[RECORDED DATA]

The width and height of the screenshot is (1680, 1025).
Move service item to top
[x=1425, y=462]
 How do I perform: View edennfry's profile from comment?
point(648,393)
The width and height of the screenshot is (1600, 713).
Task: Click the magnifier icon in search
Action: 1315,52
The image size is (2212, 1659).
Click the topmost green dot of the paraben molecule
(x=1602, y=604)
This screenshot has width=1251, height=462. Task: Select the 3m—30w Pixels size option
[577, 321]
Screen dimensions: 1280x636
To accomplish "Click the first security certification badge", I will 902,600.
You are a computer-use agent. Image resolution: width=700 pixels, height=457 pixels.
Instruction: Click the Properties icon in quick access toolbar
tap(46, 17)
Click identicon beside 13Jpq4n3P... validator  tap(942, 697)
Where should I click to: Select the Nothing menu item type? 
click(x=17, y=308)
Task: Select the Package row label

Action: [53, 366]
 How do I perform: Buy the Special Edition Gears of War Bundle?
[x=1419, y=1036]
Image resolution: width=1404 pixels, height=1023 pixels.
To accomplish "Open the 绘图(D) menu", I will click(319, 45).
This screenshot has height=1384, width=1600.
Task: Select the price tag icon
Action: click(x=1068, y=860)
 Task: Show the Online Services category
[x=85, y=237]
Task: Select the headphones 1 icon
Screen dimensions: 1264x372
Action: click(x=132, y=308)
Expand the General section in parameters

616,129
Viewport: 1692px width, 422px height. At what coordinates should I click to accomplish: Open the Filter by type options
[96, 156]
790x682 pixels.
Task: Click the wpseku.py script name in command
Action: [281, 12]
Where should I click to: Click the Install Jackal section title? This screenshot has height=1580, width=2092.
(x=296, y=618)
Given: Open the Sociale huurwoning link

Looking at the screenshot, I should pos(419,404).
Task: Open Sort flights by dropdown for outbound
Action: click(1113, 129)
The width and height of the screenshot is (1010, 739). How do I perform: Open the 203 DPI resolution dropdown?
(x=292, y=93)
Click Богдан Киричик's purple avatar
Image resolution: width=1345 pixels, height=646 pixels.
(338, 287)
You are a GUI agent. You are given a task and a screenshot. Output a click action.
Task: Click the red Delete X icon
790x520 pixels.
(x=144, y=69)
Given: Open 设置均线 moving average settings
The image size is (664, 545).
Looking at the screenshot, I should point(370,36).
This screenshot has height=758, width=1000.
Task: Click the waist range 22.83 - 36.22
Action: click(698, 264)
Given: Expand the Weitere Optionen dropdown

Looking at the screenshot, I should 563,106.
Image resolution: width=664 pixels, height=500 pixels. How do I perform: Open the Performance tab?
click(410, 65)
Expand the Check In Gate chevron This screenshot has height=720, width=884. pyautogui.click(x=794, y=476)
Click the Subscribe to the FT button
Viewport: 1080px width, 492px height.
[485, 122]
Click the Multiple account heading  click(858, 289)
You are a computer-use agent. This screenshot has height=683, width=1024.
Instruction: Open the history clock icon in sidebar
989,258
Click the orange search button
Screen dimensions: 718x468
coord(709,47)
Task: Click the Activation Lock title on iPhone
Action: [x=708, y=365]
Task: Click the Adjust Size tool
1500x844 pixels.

[/RECORDED DATA]

• _WORK TASK_:
After reading the material above, state how many of its lines hold the word "agent". No other output is needed.

• _YOUR SOLUTION_:
3